Task directions
For the word "data", count the lines of the listing that contain it and give only the count.
______
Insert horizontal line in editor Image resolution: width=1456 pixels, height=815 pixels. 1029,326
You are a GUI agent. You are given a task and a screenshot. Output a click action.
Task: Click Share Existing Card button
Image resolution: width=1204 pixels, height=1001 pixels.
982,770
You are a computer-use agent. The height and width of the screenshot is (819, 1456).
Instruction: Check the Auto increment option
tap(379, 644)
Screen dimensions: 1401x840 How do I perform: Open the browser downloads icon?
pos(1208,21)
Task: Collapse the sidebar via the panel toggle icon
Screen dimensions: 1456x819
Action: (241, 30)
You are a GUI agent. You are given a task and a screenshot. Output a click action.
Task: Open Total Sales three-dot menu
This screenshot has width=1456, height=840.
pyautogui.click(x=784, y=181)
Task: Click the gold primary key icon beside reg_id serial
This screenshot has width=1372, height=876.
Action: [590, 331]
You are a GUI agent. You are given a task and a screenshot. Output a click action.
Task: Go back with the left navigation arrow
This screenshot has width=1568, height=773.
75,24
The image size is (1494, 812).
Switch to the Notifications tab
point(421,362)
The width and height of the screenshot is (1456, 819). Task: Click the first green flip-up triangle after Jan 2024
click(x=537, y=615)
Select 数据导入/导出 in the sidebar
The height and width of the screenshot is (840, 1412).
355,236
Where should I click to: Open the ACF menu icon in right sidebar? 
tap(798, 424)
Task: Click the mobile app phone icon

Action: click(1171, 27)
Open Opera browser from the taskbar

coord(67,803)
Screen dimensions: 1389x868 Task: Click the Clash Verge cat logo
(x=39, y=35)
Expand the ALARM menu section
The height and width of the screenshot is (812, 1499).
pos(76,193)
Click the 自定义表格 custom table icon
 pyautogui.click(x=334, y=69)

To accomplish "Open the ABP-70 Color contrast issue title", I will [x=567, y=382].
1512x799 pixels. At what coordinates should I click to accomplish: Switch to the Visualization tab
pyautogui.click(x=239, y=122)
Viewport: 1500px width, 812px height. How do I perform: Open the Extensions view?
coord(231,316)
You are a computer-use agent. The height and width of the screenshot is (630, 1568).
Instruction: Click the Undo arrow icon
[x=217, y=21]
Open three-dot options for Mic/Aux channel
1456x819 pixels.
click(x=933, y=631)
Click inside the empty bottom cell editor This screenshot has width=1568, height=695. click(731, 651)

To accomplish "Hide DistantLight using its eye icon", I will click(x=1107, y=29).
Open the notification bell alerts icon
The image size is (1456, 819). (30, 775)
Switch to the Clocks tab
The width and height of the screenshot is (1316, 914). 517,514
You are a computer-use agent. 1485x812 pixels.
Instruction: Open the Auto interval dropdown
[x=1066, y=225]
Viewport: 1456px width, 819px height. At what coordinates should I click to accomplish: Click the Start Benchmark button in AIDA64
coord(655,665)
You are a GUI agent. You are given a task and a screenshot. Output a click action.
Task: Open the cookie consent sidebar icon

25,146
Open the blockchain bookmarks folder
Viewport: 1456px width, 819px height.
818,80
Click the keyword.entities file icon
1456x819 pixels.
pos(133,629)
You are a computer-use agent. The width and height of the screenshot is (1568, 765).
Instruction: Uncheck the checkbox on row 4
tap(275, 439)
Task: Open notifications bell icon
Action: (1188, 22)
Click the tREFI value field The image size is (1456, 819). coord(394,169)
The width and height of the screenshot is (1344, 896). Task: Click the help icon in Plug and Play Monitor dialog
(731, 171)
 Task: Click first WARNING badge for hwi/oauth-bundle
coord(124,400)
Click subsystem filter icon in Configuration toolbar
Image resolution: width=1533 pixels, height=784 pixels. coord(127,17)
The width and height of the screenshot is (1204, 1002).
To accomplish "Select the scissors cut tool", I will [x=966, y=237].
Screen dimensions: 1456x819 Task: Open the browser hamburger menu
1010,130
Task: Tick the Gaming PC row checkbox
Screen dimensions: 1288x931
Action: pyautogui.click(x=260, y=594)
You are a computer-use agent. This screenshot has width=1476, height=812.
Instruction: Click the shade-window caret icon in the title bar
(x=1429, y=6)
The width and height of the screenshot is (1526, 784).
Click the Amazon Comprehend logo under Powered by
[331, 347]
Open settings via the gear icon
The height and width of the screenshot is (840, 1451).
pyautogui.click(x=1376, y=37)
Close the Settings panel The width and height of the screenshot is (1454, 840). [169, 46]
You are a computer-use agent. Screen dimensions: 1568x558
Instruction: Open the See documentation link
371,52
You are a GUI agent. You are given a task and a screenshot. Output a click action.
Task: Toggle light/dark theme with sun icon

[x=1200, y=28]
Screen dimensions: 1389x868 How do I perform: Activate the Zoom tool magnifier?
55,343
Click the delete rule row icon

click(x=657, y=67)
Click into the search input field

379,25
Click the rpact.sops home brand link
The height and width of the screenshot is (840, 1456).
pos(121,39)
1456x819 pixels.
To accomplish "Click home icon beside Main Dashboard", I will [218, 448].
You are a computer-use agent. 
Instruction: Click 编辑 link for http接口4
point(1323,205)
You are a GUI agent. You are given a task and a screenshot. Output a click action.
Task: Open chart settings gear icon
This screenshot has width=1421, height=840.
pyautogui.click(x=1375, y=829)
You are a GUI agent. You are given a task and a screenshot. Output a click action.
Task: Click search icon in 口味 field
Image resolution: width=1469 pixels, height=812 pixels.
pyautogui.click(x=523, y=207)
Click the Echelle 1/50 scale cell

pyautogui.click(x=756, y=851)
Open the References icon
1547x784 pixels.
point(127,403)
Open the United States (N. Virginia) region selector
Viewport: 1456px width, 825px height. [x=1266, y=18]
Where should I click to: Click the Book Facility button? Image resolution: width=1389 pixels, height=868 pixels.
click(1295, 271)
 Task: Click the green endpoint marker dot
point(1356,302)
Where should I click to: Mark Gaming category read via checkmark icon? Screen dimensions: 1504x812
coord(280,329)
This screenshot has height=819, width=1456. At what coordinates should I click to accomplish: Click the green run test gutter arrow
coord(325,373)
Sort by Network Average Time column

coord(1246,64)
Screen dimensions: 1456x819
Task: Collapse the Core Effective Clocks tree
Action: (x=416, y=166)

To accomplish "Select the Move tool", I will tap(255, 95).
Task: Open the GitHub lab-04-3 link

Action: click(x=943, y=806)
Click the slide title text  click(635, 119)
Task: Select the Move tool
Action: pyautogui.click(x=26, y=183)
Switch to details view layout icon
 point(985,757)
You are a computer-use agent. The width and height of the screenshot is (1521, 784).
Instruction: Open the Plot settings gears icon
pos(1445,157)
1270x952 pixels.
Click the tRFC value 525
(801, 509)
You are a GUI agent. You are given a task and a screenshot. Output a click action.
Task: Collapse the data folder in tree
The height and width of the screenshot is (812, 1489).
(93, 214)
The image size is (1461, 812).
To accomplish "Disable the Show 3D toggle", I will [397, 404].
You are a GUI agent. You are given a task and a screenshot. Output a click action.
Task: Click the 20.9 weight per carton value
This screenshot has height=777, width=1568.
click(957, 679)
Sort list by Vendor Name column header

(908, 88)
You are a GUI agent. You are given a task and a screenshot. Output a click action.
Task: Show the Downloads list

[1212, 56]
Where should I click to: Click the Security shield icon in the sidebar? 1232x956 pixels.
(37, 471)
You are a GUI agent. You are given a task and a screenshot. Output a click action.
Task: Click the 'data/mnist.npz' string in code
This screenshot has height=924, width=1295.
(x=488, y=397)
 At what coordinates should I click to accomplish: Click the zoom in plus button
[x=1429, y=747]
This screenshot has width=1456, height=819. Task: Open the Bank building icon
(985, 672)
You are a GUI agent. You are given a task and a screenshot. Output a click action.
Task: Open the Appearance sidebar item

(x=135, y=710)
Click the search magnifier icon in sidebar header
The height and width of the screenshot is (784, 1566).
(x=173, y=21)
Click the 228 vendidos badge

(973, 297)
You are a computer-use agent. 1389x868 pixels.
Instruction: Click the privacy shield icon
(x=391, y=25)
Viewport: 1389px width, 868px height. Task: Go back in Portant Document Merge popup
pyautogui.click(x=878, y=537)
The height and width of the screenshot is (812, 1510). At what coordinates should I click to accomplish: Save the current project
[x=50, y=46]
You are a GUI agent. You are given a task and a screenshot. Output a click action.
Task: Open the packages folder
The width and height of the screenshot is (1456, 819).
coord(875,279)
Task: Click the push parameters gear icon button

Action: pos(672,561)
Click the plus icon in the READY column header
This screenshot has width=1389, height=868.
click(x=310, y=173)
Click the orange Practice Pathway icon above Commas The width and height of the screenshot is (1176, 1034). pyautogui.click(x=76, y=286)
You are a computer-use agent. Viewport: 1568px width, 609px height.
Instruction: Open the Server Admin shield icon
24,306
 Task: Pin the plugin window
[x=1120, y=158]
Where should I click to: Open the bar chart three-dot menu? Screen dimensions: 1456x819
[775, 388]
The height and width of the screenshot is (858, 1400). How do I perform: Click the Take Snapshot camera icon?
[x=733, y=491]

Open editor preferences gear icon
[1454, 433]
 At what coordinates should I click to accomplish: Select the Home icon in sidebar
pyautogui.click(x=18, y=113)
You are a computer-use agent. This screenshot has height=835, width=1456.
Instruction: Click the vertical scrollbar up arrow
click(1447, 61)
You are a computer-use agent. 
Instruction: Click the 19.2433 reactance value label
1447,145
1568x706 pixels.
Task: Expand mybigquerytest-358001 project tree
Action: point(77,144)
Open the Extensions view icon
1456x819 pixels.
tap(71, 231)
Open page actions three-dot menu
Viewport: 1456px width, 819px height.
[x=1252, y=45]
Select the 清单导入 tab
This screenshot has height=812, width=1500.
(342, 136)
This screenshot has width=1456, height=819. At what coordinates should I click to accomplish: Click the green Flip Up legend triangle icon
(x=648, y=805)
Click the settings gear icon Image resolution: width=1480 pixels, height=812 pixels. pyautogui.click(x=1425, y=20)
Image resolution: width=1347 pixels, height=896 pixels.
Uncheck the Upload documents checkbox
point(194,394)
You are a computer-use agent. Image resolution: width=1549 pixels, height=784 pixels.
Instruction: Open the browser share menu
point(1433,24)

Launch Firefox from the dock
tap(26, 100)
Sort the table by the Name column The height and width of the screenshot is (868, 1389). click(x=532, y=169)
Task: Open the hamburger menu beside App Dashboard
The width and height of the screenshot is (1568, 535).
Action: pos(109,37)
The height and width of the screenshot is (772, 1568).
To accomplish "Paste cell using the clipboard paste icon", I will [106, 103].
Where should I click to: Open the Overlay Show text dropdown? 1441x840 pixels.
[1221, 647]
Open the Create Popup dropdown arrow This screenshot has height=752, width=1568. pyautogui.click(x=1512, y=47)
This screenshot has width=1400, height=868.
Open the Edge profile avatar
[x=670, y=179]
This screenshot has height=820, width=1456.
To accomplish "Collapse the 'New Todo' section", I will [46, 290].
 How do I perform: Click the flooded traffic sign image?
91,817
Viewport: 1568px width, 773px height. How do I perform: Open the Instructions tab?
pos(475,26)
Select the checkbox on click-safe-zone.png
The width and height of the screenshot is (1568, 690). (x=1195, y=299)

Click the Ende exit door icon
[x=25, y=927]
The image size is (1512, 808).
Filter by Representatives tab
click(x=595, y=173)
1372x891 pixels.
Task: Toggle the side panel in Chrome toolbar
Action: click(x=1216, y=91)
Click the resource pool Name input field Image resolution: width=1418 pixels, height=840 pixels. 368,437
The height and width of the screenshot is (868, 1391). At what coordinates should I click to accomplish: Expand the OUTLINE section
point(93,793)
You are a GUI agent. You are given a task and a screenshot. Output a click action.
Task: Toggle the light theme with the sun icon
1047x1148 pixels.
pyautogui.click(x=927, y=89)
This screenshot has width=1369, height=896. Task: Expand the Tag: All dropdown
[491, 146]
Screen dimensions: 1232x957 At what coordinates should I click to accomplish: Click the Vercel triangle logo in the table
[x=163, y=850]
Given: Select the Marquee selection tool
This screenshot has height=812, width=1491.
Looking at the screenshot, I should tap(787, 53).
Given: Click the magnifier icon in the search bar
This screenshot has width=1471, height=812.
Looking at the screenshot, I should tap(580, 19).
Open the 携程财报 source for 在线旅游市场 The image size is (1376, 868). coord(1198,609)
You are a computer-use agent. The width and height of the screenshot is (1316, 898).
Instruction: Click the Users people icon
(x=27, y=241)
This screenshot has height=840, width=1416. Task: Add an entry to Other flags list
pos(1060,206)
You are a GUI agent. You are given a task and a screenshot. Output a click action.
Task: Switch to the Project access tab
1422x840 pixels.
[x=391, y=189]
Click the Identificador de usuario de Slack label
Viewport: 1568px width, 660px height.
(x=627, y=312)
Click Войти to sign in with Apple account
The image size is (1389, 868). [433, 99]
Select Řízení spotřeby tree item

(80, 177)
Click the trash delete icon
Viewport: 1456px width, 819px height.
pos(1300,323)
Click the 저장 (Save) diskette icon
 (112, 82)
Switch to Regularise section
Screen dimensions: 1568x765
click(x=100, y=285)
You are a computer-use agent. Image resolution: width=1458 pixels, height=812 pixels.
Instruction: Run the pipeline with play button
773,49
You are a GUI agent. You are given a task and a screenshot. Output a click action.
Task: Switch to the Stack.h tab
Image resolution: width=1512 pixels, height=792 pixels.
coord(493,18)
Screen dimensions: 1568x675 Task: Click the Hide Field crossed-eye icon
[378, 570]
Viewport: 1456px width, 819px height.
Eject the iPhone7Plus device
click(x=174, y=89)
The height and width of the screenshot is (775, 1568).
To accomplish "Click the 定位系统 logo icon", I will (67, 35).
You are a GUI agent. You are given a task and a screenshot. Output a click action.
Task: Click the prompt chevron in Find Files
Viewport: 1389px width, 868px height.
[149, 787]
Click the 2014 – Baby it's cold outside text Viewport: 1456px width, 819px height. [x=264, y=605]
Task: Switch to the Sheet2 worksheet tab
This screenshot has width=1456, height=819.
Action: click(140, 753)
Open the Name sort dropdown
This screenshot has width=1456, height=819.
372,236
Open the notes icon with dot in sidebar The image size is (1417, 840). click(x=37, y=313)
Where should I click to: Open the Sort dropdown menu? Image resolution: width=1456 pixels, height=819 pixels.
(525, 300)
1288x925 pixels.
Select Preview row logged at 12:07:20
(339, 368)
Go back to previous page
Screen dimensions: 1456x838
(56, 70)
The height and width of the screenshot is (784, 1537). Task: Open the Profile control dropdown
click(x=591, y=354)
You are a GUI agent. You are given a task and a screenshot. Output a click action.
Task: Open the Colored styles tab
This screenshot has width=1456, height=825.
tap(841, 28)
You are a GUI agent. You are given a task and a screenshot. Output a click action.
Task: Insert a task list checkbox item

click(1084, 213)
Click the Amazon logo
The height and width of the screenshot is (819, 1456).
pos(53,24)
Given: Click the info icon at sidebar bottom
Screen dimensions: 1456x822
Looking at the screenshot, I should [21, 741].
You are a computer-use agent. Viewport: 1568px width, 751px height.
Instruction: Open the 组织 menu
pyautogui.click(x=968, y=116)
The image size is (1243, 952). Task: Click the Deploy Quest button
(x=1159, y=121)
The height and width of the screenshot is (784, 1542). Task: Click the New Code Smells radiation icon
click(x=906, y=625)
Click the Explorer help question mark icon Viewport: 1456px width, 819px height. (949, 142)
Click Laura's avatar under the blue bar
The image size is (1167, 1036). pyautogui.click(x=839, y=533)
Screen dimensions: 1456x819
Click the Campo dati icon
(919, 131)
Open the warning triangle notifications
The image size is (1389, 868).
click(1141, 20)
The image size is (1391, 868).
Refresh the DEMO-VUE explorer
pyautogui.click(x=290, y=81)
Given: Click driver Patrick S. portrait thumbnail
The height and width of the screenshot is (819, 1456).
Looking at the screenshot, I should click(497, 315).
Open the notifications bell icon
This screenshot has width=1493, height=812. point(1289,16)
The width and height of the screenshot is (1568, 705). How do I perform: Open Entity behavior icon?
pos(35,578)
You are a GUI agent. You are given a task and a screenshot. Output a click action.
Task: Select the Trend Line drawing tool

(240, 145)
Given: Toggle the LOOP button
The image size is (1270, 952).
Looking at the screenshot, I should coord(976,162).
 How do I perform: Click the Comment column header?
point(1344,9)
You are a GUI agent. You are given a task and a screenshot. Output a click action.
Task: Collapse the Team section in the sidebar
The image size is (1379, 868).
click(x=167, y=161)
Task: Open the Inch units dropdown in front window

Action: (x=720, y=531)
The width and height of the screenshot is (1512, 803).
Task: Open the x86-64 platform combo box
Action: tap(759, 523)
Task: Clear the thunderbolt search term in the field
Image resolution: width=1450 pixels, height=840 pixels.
______
Solution to this problem
2